[Dataset excerpt]
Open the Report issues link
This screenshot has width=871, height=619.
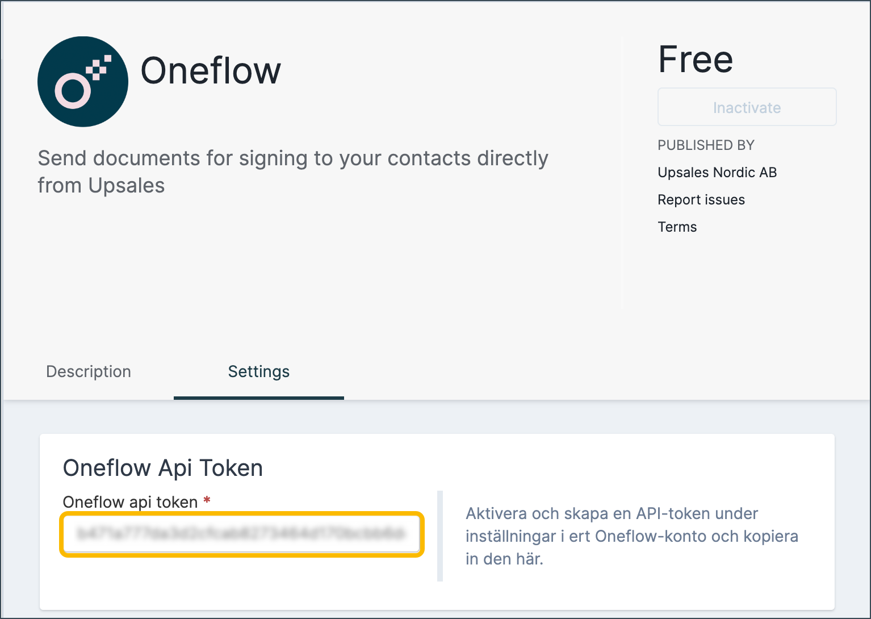[x=701, y=199]
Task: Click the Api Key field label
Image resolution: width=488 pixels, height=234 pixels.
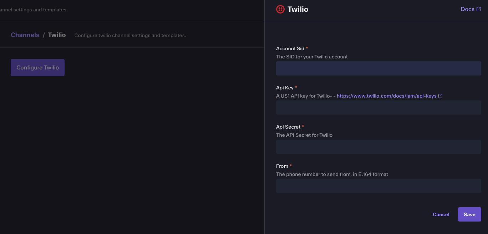Action: coord(285,88)
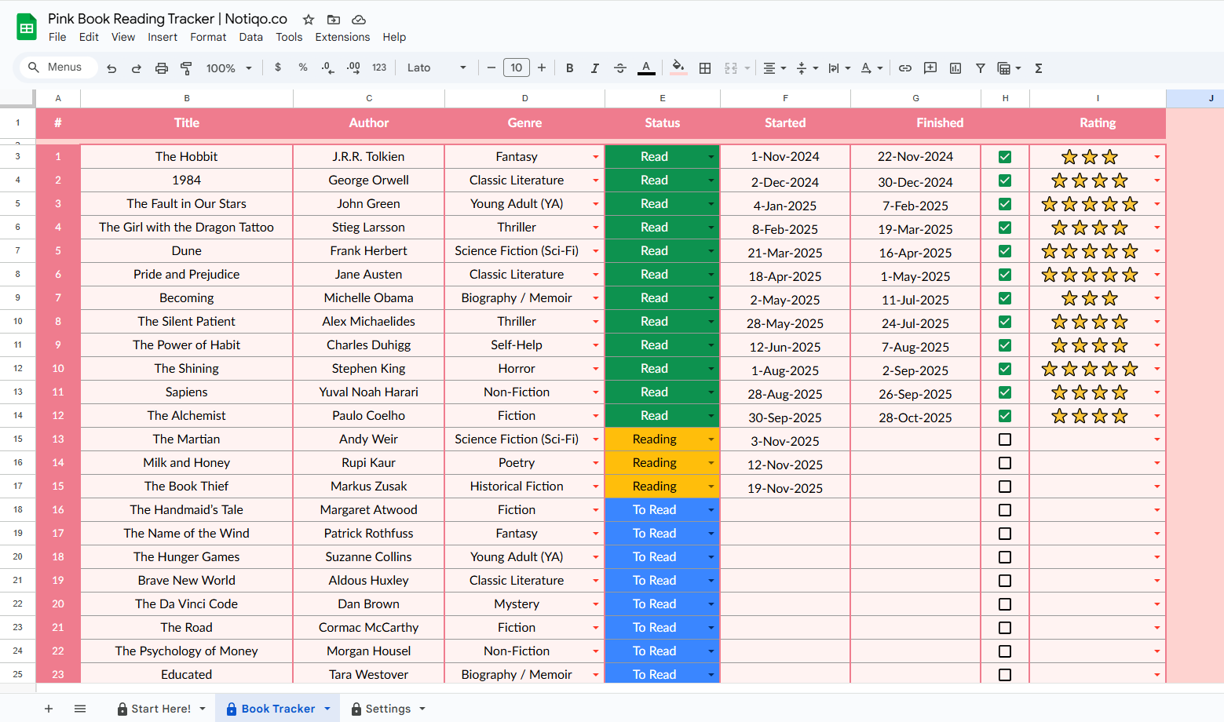Open the Status dropdown for The Hobbit
Viewport: 1224px width, 722px height.
point(711,156)
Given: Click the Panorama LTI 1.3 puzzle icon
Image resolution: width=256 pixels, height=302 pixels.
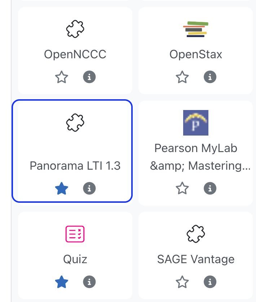Looking at the screenshot, I should click(75, 123).
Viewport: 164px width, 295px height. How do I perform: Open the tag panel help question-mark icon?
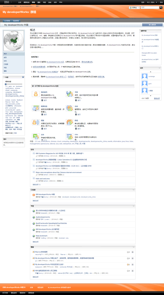tap(23, 77)
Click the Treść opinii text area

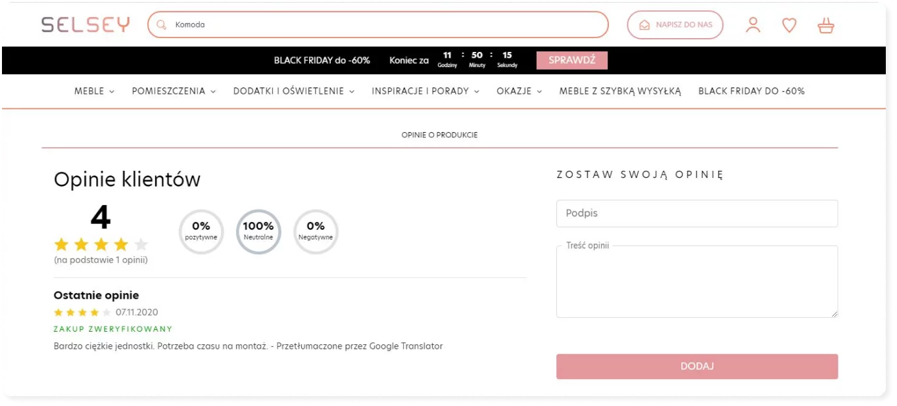point(696,284)
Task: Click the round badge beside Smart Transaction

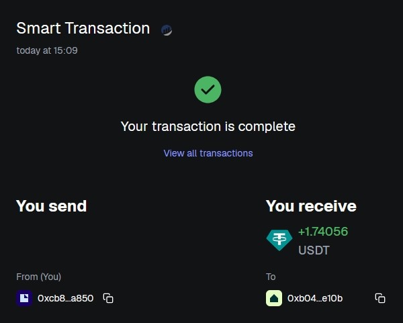Action: click(x=167, y=30)
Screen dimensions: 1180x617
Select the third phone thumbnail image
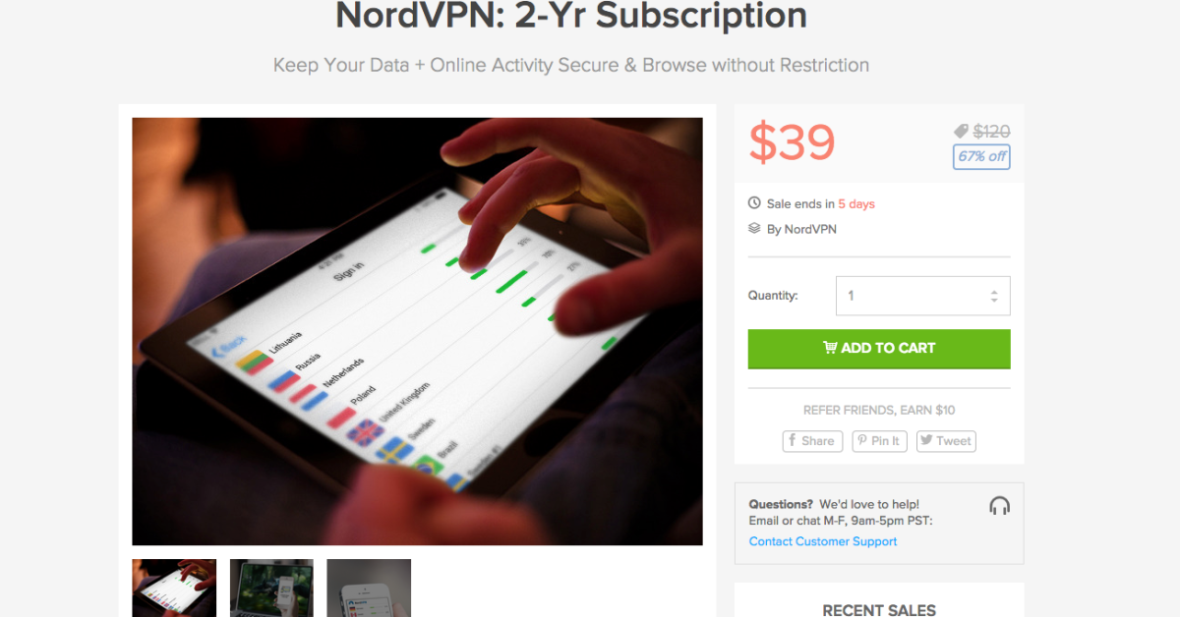pos(369,588)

* [WORK INSTRUCTIONS] Reproduce the data from the line holding "Given: Click the Panorama LTI 1.3 puzzle icon" through the end of the data, inclusive, and replace "thumbnail" with "preview" while keeping everything else unchanged. Leave the pictures out of your answer.

* [CORRECT RESPONSE]
Given: Click the Panorama LTI 1.3 puzzle icon
Image resolution: width=256 pixels, height=302 pixels.
Looking at the screenshot, I should click(75, 123).
Viewport: 164px width, 295px height. How do I perform: Open the tag panel help question-mark icon?
tap(23, 77)
Click the Treść opinii text area

point(696,284)
Task: Click the round badge beside Smart Transaction

Action: click(x=167, y=30)
Screen dimensions: 1180x617
Select the third phone preview image
pos(369,588)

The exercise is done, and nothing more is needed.